3-1 Understanding the role of O- and N-glycosylation on the structure and activity of Trichoderma reesei Cel7A
Monday, April 25, 2016: 1:00 PM
Key Ballroom 3-4, 2nd fl (Hilton Baltimore)
A. Amore*, L.E. Taylor, J. Linger, S.R. Decker and G. Beckham, National Renewable Energy Laboratory, Golden, CO, USA; M.E. Himmel, National Renewable Energy Laboratory, Biosciences Center, Golden, CO, USA
Fungal cellulases are now being utilized industrially to depolymerize cellulose in ethanol biorefineries. In particular, cellobiohydrolases from Glycoside Hydrolase Family 7 (GH7) are the primary workhorse enzymes in these cocktails.  Typically,  these enzymes are multi-modular with a large catalytic domain and samll Family 1 carbohydrate-binding module connected by a flexible linker peptide. When expressed in fungal hosts, GH7 cellobiohydrolases exhibit N- and O-linked glycosylation, with the former present on the catalytic domain and the latter on all three sub-domains. Glycosylation on these enzymes is thought to primarily play a role in proteolysis protection in nature, but previous studies have also demonstrated that the type and extent of glycosylation has a dramatic effect on activity. Indeed, many questions remain as to the role of both N- and O-linked glycans regarding their impact on activity, structure, and thermal and proteolytic stability.

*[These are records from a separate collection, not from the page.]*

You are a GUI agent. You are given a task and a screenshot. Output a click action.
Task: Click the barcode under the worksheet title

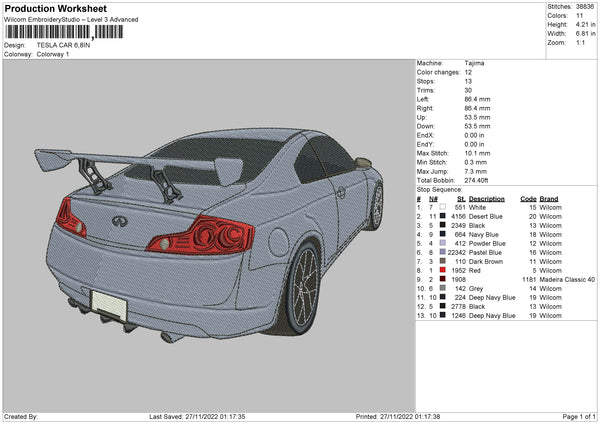[x=64, y=32]
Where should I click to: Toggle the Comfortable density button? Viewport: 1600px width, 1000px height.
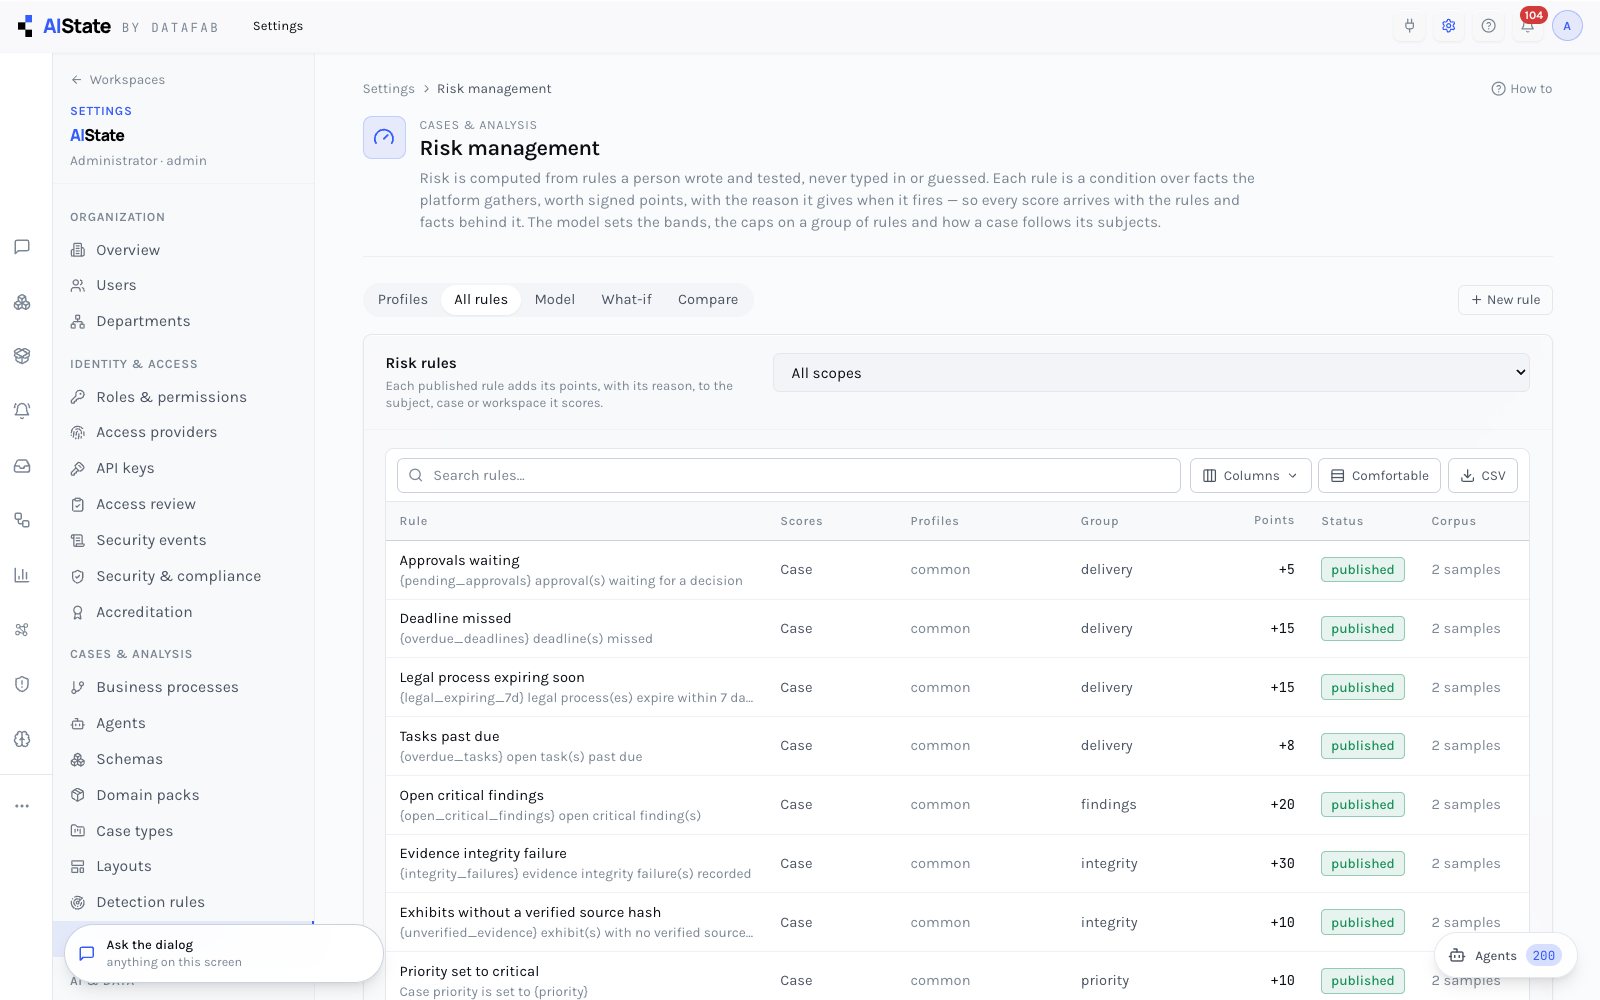coord(1380,476)
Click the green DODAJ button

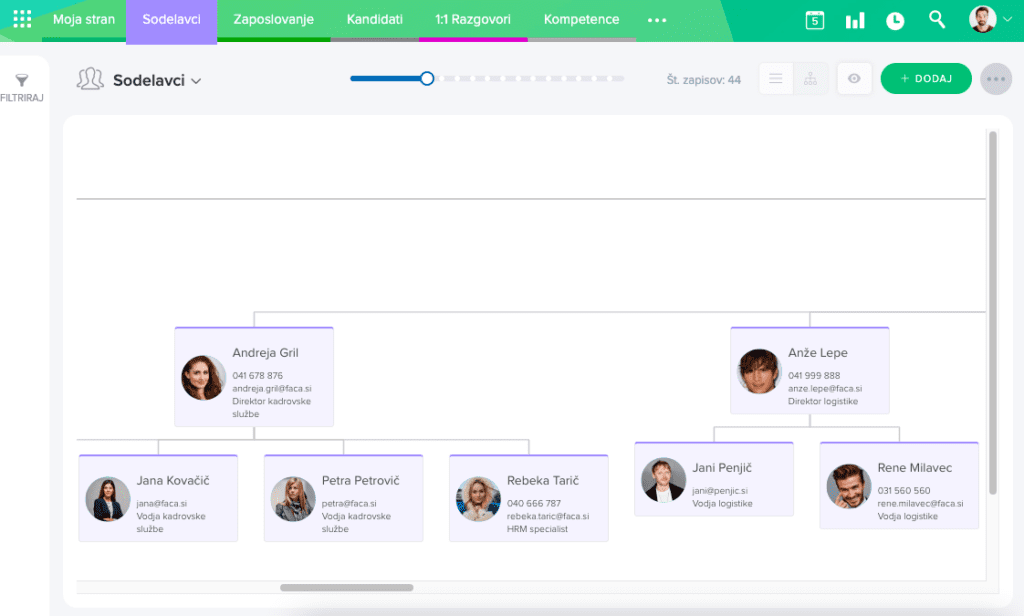pyautogui.click(x=925, y=77)
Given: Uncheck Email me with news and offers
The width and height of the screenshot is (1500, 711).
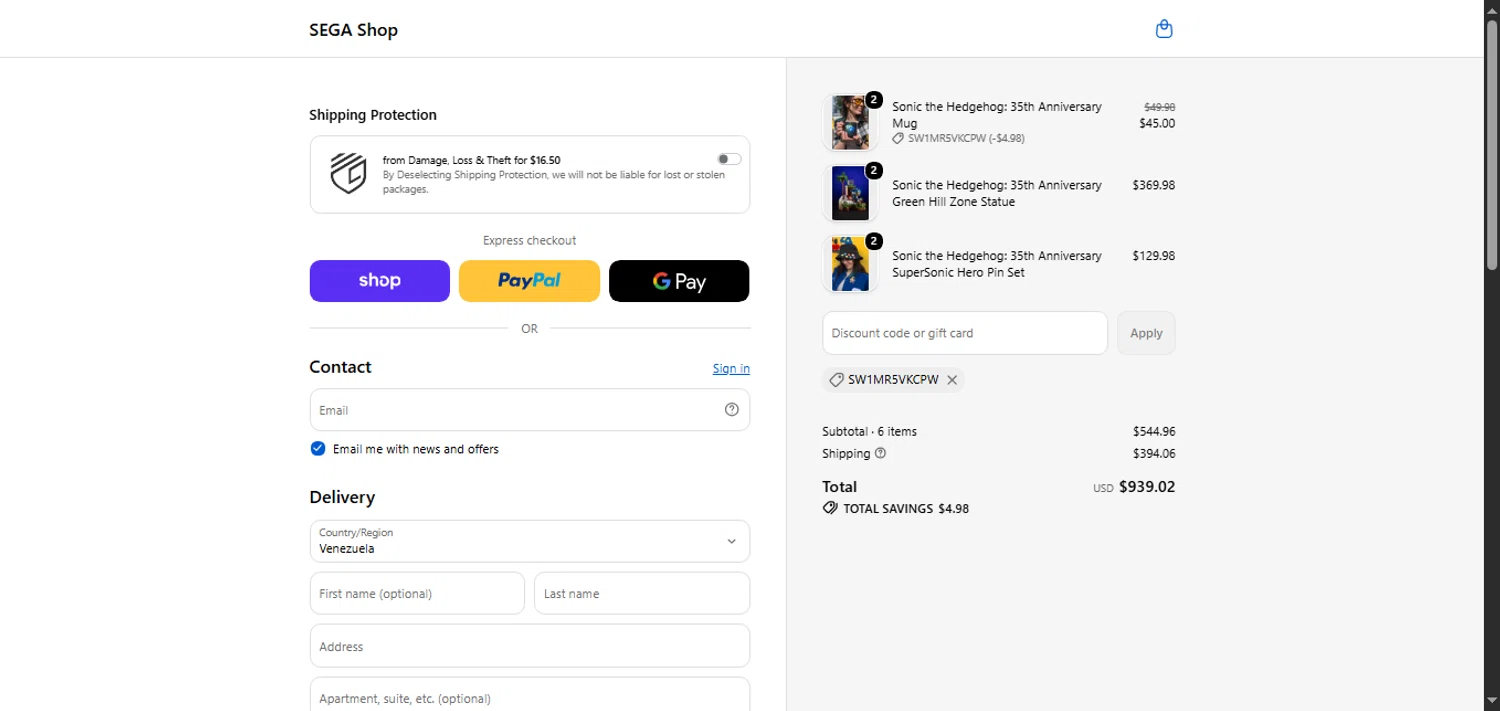Looking at the screenshot, I should pos(318,449).
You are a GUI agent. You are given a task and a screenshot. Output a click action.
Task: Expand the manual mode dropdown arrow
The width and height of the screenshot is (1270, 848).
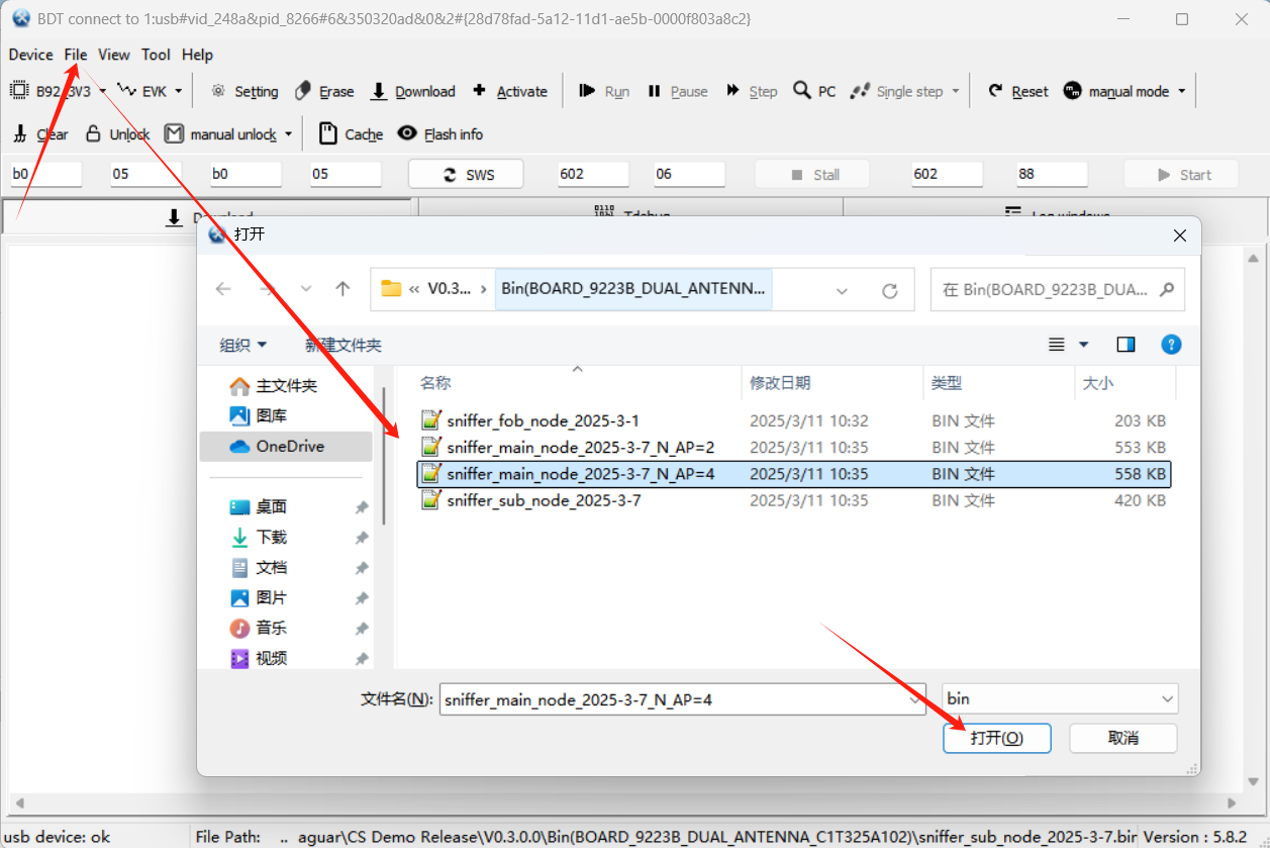coord(1181,91)
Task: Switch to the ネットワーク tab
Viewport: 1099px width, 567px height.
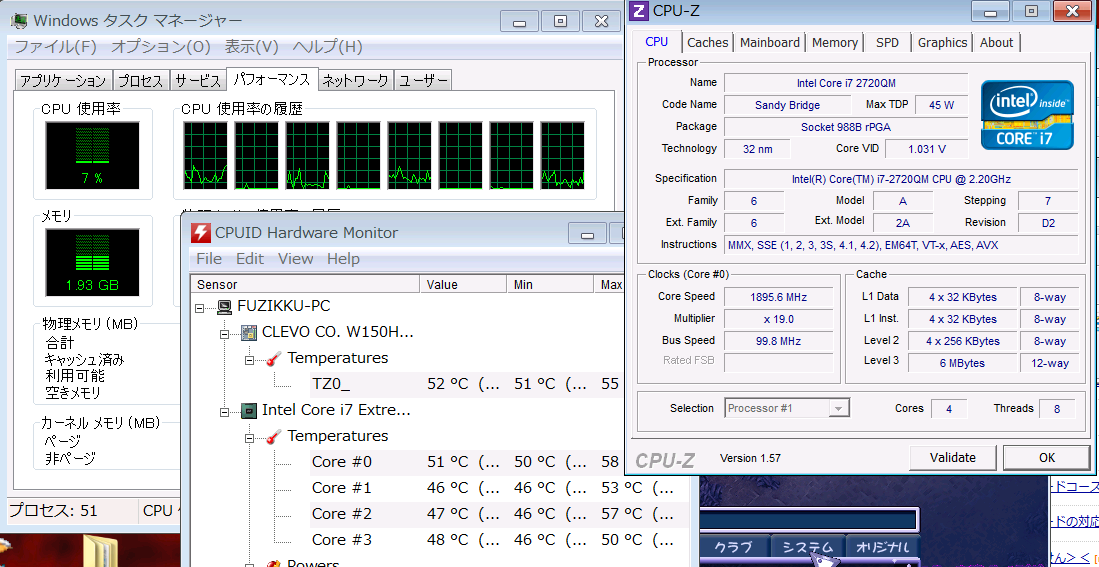Action: 355,81
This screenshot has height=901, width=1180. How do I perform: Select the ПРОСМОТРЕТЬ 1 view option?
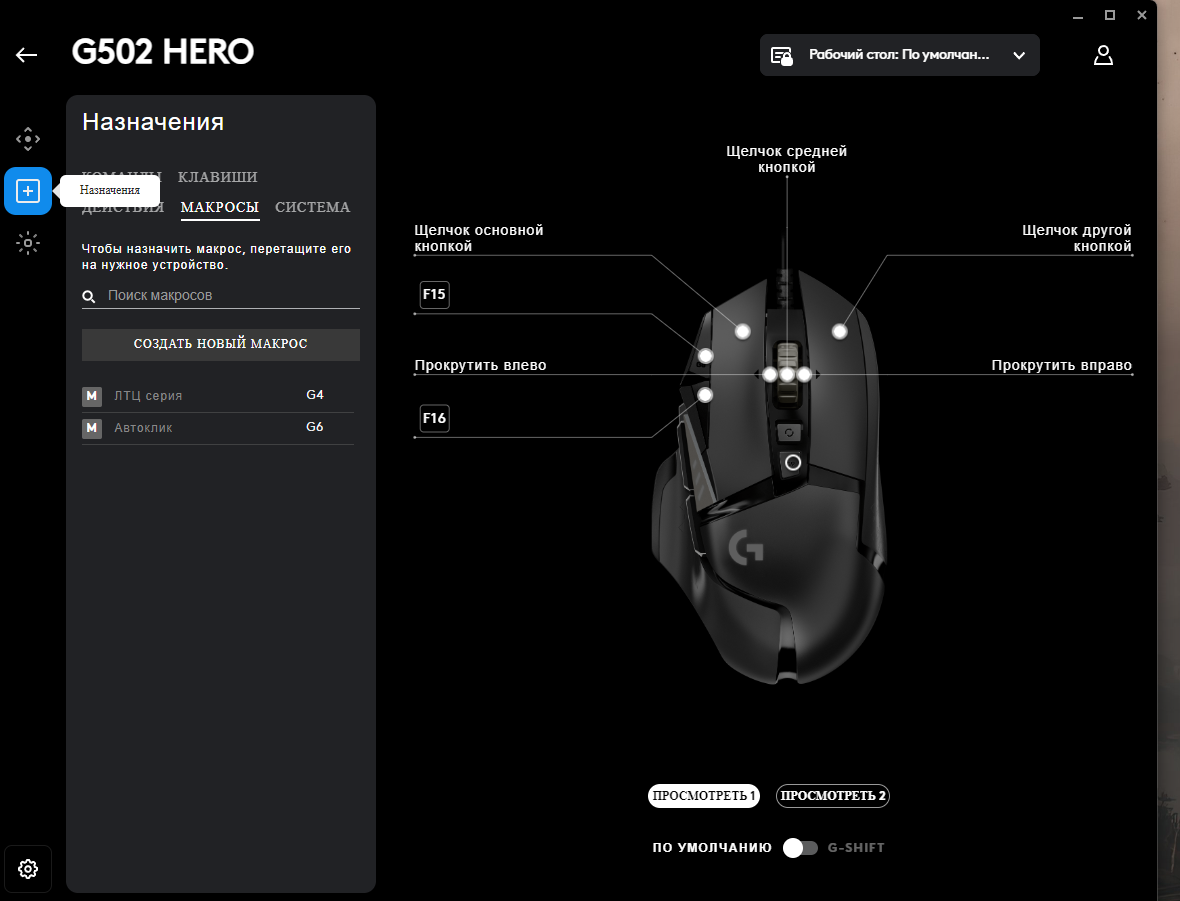(x=703, y=796)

To deepen our collective understanding of the role of glycosylation on the archetypal GH7 cellulase, namely Cel7A from Trichoderma reesei, a systematic investigation of N- and O-linked glycans have been performed via mutational analyses. Multiple mutants alternatively lacking one or more N-glycosylation sites of the catalytic domain, the O-glycosylation sites of the carbohydrate-binding module, and the O-glycosylation sites of the linker peptide were designed and expressed in a T. reesei constitutive expression system (Linger et al., 2015). The O-glycan and N-glycan mutants have been characterized for enzyme activity and stability, and the results demonstrate the myriad ways that glycosylation influences critical properties of Cel7A for industrial performance.